This work addresses the challenges of maintaining informal LaTeX blueprints alongside formal Lean code in large-scale formalization projects, where discrepancies between the two hinder both maintenance and AI integration. To bridge this gap, the authors propose a declarative annotation mechanism that embeds metadata directly within Lean code to automatically infer dependencies and generate LaTeX blueprints synchronized with the formal proofs. This approach achieves, for the first time, bidirectional automatic synchronization between Lean code and blueprint documentation, eliminating redundancy, enabling fine-grained progress tracking, and providing a structured interface for AI-based theorem provers. Evaluations across multiple large-scale projects demonstrate that the method effectively resolves inconsistencies in existing blueprints, significantly improves maintainability, and validates the feasibility of human–AI collaborative formal development.

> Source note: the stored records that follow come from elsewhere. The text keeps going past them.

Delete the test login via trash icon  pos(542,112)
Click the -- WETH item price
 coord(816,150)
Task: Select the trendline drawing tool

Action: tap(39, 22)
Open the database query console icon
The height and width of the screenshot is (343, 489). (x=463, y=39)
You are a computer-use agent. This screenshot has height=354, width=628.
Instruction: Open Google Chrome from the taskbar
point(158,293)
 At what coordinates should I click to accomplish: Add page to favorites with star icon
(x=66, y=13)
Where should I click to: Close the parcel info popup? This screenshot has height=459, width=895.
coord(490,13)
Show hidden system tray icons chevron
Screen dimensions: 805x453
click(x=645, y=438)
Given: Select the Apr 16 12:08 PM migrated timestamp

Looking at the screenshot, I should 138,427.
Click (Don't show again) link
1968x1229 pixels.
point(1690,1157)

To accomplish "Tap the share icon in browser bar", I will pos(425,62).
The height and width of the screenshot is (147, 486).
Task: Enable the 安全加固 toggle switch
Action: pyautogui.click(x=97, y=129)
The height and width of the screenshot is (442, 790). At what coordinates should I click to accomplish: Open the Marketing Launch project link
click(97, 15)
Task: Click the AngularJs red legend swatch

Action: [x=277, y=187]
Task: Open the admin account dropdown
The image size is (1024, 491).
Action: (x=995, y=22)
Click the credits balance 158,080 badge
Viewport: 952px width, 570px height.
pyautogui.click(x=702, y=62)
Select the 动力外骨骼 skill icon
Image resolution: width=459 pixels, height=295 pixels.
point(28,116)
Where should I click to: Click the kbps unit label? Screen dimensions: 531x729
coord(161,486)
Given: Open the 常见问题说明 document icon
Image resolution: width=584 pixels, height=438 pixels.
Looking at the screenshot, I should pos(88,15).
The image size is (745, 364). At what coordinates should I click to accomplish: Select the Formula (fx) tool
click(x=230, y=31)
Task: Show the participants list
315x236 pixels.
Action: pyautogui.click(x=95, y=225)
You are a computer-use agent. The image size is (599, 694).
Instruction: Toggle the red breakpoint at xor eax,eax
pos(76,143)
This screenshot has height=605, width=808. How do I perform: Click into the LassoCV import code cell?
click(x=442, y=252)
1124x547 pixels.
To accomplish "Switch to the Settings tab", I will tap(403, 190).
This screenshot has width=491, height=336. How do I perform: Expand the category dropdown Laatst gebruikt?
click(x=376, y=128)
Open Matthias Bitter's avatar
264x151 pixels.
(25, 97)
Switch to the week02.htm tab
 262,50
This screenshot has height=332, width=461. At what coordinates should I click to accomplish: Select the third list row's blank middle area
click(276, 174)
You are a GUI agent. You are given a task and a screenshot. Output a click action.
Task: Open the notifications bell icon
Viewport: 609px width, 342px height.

Large-scale formalization projects in Lean rely on blueprints: structured dependency graphs linking informal mathematical exposition to formal declarations. While blueprints are central to human collaboration, existing tooling treats the informal ($\LaTeX$) and formal (Lean) components as largely decoupled artifacts, leading to maintenance overhead and limiting integration with AI automation. We present LeanArchitect, a Lean package for extracting, managing, and exporting blueprint data directly from Lean code. LeanArchitect introduces a declarative annotation mechanism that associates formal declarations with blueprint metadata, automatically infers dependency information, and generates $\LaTeX$ blueprint content synchronized with the Lean development. This design eliminates duplication between formal and informal representations and eases fine-grained progress tracking for both human contributors and AI-based theorem provers. We demonstrate the practicality of LeanArchitect through the automated conversion of several large existing blueprint-driven projects, and through a human--AI collaboration case study formalizing a multivariate Taylor theorem. Our results show that LeanArchitect improves maintainability, exposes latent inconsistencies in existing blueprints, and provides an effective interface for integrating AI tools into real-world formalization workflows.